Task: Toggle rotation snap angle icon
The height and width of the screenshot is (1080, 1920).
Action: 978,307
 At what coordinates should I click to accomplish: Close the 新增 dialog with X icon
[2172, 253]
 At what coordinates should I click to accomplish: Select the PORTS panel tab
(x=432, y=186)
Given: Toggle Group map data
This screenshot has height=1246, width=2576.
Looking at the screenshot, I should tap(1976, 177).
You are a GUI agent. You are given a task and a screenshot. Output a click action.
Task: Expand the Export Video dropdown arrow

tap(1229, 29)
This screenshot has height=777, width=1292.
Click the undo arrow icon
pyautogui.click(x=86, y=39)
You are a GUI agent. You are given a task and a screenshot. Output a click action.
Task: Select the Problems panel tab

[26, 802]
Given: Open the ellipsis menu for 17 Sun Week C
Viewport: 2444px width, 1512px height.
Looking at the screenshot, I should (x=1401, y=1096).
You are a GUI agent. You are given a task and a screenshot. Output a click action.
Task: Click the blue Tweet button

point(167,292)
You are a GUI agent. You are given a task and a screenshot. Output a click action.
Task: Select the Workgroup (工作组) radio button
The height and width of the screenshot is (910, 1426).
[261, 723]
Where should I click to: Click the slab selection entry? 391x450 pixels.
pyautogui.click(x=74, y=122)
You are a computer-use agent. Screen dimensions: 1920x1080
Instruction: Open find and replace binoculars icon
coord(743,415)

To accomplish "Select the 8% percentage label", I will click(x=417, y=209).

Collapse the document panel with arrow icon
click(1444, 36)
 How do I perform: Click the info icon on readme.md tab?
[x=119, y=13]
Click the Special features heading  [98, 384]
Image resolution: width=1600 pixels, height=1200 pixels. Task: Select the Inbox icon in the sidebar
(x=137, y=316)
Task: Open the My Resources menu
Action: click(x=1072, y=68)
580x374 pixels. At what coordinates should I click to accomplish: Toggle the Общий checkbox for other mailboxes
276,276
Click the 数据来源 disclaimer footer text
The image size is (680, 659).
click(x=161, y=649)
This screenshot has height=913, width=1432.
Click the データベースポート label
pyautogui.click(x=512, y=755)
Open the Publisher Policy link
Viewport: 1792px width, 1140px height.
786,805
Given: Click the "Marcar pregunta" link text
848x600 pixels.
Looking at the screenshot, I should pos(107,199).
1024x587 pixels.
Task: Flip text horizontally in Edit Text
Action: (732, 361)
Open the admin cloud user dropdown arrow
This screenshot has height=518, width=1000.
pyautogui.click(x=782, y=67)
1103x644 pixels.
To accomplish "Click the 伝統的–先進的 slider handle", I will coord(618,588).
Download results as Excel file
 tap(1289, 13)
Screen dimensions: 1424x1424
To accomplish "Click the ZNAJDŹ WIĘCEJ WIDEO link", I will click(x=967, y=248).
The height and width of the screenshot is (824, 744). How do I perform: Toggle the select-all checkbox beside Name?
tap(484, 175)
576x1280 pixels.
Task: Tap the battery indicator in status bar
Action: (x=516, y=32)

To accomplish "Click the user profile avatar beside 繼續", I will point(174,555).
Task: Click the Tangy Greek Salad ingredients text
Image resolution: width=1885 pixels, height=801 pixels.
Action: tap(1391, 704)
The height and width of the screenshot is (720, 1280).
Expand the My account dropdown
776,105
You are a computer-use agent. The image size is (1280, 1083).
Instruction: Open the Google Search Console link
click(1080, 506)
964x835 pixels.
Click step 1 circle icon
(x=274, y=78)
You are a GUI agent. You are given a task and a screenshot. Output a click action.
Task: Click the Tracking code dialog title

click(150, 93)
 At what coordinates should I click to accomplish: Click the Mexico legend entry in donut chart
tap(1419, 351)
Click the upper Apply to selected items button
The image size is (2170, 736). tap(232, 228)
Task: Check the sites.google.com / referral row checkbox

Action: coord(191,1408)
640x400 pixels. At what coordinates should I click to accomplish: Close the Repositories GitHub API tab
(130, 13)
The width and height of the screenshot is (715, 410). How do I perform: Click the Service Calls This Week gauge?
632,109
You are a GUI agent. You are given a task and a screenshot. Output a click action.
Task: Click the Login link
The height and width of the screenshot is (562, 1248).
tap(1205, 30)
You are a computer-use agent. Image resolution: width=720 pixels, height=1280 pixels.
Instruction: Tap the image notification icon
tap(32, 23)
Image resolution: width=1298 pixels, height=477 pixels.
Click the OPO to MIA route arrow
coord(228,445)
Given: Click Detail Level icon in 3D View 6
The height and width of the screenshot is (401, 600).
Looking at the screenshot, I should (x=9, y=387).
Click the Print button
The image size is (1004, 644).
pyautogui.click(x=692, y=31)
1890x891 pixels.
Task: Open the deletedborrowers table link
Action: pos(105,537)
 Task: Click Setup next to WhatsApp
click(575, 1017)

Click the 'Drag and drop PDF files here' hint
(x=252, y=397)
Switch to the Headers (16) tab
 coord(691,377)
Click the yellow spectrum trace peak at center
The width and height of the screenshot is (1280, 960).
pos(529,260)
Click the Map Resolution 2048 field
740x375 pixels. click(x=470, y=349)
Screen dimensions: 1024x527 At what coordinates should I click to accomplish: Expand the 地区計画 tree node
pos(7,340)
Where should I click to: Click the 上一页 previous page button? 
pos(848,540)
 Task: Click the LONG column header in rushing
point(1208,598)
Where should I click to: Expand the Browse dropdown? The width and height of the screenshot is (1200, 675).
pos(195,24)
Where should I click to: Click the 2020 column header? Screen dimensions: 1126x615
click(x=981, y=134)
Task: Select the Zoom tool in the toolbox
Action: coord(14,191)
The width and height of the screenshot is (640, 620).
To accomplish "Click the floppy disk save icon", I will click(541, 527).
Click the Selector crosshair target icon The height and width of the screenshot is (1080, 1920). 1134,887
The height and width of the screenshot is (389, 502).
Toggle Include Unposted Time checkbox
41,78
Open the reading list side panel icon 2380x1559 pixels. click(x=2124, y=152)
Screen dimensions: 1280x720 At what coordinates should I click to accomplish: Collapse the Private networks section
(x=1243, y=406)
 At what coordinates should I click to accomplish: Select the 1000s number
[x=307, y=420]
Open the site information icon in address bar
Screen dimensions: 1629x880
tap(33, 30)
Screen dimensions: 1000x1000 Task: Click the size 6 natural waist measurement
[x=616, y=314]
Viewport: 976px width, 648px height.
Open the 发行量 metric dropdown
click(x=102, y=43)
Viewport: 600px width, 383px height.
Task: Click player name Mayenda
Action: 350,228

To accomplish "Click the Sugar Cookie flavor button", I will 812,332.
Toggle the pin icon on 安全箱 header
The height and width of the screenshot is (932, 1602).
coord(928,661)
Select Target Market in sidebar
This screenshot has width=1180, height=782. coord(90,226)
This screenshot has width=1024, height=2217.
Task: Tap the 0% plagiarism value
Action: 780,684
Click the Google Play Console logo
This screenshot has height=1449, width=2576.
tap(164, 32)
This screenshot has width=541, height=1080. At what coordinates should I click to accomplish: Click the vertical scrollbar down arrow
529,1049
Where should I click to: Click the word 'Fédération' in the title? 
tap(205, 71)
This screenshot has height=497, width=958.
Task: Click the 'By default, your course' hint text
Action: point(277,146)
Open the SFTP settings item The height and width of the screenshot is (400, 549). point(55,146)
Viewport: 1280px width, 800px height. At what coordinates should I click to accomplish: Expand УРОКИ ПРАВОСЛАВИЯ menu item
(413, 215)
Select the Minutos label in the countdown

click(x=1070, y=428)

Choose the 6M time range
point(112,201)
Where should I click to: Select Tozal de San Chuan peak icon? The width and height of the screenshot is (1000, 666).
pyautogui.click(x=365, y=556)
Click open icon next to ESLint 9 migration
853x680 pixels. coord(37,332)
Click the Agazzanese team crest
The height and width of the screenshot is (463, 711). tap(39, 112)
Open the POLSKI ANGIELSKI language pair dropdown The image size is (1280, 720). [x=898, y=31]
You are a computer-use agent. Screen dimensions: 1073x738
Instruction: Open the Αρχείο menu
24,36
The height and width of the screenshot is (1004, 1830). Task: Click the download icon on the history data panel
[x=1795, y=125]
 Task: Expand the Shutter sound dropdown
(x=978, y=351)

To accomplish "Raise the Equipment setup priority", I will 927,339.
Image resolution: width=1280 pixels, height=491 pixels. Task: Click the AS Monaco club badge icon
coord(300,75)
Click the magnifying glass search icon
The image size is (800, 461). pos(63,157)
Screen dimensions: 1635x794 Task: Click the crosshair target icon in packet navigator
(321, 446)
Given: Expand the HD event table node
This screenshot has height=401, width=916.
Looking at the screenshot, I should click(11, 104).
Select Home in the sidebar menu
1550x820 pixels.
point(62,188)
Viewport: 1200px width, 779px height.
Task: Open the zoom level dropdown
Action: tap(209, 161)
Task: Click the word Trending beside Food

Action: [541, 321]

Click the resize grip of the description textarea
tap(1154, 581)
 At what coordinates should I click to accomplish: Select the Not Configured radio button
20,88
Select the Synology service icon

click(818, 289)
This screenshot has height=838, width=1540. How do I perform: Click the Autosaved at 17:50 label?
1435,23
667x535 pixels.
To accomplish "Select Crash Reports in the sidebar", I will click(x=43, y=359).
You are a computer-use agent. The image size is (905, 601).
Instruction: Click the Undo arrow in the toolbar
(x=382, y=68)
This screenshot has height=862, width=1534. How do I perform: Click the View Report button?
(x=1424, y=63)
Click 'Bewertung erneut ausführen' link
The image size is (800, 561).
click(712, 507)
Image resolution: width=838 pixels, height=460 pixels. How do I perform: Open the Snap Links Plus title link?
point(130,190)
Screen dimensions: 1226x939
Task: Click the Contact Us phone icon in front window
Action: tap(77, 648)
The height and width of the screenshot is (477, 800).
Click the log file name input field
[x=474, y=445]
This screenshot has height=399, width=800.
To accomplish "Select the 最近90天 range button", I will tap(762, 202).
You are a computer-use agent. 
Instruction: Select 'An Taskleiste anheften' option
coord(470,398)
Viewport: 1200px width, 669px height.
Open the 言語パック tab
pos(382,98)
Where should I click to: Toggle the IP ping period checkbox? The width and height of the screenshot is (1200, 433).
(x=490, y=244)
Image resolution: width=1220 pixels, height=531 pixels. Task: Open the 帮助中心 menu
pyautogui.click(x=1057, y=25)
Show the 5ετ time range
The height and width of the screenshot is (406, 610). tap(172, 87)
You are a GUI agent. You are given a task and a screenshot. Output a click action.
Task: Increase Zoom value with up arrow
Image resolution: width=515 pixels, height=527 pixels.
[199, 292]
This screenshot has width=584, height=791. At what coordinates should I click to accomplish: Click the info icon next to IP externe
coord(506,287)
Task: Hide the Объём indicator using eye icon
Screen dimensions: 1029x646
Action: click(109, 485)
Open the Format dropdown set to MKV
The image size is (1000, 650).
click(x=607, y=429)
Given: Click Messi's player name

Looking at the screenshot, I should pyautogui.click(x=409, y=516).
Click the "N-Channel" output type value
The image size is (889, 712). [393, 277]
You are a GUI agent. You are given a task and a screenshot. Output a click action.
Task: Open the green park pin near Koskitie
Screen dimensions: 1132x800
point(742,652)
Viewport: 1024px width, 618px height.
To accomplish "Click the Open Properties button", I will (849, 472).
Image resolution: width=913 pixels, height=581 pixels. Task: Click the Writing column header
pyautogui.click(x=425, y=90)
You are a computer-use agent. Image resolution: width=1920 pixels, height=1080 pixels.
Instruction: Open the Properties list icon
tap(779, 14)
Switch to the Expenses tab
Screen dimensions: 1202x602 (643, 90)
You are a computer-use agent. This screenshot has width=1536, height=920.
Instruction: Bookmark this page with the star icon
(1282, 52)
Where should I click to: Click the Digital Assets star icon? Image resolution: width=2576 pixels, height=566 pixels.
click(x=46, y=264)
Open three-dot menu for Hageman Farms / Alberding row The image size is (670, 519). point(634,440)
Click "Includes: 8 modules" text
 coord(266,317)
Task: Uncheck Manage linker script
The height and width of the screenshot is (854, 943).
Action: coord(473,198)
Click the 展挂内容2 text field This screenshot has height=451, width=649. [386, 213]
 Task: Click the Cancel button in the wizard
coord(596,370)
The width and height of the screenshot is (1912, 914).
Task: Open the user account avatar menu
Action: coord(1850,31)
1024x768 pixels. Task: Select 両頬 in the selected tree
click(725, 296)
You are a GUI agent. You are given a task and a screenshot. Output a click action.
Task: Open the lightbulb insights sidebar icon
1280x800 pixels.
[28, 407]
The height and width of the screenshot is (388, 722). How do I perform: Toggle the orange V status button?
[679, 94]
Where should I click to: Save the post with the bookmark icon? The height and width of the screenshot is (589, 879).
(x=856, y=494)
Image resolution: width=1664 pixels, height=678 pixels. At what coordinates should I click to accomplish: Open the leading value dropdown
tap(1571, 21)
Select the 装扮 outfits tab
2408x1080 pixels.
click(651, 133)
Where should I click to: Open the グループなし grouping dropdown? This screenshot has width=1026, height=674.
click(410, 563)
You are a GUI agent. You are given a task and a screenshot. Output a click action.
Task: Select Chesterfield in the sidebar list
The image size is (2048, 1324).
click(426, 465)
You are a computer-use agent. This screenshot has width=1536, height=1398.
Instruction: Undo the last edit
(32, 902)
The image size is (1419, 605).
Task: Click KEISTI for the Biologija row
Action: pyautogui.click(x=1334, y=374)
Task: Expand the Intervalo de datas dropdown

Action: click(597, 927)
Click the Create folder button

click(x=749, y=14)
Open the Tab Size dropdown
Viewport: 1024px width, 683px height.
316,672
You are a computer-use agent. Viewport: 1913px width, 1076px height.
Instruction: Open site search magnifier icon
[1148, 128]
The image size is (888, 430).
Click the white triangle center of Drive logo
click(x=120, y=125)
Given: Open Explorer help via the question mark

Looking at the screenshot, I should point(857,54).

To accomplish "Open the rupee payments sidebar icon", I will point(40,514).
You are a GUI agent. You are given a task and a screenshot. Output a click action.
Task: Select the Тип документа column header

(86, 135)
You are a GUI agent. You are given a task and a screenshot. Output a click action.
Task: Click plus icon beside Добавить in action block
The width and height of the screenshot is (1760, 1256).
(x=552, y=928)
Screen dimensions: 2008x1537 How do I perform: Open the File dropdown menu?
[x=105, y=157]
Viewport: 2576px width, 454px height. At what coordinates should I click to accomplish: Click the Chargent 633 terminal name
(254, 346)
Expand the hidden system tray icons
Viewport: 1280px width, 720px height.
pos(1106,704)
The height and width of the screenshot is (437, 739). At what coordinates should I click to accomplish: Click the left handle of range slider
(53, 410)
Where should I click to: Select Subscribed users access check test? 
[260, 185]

* What is asked: Copy out the data from the line containing "Image resolution: width=1280" down to the line containing "The image size is (800, 461). pos(63,157)", keeping both of those lines and changing nothing.

* Task response:
Image resolution: width=1280 pixels, height=491 pixels. Task: Click the AS Monaco club badge icon
coord(300,75)
Click the magnifying glass search icon
The image size is (800, 461). pos(63,157)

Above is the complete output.